State the number of lines below in which the word "chart" appears. Nothing else belongs in the answer.
------------------------------
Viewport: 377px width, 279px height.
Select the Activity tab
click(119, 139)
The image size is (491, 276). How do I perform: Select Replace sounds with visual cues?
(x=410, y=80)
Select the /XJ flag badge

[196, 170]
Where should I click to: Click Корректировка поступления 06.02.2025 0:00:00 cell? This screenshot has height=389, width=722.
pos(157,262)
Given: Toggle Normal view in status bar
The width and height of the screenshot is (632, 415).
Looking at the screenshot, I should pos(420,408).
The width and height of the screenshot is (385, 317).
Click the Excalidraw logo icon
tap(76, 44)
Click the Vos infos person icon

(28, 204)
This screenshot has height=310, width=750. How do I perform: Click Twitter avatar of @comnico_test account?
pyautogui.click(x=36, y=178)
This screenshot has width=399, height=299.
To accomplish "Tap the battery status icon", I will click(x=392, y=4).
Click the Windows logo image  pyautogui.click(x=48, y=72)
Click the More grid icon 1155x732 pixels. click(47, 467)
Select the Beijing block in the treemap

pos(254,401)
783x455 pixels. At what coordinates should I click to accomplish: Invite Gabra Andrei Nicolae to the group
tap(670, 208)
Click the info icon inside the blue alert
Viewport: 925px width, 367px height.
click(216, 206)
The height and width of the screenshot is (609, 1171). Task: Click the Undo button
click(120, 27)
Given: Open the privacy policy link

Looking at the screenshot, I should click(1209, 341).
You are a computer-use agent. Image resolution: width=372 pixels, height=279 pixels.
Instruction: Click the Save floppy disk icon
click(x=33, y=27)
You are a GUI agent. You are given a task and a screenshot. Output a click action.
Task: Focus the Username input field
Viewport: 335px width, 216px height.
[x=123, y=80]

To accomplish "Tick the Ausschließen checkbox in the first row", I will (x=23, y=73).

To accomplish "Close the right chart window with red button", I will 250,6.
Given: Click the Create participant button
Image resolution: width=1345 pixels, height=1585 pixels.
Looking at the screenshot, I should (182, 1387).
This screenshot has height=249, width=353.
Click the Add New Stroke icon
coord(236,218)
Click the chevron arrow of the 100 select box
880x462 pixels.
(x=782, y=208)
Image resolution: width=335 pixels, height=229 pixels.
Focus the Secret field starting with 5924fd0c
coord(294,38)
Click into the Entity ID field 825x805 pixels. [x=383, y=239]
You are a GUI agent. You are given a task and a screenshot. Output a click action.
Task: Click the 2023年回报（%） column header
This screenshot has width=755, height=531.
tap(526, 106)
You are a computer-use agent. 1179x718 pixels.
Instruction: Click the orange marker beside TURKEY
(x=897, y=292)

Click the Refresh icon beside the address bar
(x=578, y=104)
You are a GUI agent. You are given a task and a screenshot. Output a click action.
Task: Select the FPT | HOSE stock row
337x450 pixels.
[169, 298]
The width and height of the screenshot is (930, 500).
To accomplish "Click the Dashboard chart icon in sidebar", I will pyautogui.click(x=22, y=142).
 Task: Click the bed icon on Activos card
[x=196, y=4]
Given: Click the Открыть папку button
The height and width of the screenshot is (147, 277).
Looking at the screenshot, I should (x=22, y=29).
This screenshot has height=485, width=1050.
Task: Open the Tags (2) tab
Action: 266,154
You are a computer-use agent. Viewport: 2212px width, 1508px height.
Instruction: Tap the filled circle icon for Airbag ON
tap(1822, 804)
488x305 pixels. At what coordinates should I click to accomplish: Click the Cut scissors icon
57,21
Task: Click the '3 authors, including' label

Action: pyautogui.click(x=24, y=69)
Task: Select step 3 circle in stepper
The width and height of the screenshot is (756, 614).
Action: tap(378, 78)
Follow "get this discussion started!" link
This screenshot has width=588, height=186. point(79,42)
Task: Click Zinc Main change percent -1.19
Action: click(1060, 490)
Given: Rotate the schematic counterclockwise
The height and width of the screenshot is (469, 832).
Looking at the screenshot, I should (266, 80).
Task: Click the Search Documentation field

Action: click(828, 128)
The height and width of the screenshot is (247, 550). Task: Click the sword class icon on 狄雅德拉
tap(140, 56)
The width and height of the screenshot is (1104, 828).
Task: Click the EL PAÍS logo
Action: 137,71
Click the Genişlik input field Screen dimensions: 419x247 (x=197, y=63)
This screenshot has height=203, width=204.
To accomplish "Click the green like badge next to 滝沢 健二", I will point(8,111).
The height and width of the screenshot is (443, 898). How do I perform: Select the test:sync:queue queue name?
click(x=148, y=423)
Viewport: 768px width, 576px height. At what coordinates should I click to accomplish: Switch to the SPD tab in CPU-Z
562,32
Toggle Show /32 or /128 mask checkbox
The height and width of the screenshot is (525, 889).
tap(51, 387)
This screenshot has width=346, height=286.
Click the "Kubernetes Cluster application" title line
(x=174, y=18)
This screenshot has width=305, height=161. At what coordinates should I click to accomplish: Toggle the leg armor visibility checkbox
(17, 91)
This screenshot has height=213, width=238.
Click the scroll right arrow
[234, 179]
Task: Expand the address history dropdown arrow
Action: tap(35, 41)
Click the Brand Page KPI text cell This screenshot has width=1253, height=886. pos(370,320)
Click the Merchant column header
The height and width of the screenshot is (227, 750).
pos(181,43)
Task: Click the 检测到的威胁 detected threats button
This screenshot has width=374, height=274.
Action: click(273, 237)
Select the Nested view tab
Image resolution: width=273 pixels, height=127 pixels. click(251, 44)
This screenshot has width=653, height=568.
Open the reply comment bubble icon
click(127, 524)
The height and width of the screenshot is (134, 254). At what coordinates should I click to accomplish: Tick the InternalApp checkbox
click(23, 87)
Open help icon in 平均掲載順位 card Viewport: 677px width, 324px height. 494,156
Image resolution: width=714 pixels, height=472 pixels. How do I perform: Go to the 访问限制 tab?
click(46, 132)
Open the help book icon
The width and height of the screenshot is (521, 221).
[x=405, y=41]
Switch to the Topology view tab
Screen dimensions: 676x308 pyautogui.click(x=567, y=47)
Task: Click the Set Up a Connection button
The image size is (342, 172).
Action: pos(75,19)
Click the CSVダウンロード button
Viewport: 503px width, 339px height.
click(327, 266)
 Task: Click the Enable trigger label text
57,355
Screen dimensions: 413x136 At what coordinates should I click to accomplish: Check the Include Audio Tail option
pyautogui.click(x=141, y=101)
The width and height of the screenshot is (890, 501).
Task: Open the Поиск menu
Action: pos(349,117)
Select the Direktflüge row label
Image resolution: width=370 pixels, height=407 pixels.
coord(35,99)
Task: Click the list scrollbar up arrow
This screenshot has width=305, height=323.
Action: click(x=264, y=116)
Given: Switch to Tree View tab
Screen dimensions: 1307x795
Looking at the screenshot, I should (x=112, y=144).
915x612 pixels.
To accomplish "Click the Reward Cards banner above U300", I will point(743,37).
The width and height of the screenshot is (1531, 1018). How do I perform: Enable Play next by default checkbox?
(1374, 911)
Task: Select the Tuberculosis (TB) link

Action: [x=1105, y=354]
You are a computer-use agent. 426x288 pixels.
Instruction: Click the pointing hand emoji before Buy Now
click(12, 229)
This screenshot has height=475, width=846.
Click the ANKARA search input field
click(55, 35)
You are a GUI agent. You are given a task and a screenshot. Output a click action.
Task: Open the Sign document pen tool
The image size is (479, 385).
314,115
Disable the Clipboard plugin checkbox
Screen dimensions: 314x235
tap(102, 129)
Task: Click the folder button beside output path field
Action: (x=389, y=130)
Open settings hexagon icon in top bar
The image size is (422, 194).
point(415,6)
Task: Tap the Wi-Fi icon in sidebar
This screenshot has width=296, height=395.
------------------------------
RESPONSE AREA:
2